- **Stored data**
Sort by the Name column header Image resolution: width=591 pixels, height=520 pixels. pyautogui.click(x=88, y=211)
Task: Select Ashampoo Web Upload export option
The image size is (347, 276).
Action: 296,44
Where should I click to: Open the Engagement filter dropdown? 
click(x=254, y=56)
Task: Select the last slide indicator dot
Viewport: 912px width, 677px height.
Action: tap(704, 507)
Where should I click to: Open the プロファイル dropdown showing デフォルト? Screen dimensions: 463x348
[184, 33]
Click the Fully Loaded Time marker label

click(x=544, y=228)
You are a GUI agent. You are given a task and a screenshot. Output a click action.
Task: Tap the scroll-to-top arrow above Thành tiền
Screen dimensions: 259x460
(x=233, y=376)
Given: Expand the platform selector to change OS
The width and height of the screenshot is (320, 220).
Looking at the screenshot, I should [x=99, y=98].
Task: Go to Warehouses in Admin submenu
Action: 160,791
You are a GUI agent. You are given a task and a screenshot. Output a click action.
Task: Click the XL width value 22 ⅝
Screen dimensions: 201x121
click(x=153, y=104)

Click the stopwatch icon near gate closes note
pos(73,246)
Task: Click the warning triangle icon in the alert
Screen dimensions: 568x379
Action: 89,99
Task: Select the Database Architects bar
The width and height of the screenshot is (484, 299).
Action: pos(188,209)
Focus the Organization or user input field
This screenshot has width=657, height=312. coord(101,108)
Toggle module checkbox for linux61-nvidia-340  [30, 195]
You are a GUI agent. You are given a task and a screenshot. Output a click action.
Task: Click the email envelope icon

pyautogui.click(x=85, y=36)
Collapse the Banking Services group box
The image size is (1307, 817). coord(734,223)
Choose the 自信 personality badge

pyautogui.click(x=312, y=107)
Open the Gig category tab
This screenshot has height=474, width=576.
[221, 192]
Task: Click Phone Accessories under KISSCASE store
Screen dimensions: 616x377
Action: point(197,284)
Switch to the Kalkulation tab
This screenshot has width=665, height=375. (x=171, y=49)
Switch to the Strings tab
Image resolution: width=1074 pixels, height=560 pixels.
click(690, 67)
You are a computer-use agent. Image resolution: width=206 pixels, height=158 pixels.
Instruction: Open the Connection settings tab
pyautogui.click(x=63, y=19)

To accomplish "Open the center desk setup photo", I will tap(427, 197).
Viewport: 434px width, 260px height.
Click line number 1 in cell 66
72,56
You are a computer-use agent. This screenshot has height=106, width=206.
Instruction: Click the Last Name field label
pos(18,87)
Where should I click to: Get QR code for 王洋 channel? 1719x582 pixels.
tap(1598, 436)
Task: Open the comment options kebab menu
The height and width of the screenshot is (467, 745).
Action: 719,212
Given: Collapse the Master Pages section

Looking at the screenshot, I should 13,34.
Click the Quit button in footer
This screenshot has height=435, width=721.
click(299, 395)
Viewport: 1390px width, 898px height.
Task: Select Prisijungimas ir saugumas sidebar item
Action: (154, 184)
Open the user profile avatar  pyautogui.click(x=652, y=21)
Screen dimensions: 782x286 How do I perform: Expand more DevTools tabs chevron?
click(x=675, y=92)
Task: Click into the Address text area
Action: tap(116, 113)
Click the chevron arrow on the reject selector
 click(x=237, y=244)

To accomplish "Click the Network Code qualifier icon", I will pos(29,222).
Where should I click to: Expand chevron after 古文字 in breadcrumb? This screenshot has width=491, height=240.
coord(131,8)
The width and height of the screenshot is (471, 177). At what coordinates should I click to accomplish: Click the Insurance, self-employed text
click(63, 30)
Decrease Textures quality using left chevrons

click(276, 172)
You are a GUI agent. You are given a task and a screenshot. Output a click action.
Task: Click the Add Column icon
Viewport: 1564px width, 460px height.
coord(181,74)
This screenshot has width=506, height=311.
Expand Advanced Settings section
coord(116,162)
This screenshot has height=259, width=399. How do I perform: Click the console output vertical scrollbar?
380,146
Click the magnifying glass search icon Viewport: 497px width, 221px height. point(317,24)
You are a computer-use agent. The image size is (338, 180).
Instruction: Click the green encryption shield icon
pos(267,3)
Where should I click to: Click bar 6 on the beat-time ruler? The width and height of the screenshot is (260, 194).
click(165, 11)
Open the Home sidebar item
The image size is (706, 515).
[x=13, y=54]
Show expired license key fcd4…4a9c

- **INSTRUCTIONS TO FOLLOW**
Return exactly the lines in the records above, beginning with the one that holds "You are a computer-use agent. The" and ending with the last.

- **EXERCISE RESPONSE**
You are a computer-use agent. The image size is (338, 180).
Instruction: Click the green encryption shield icon
pos(267,3)
Where should I click to: Click bar 6 on the beat-time ruler? The width and height of the screenshot is (260, 194).
click(165, 11)
Open the Home sidebar item
The image size is (706, 515).
[x=13, y=54]
Show expired license key fcd4…4a9c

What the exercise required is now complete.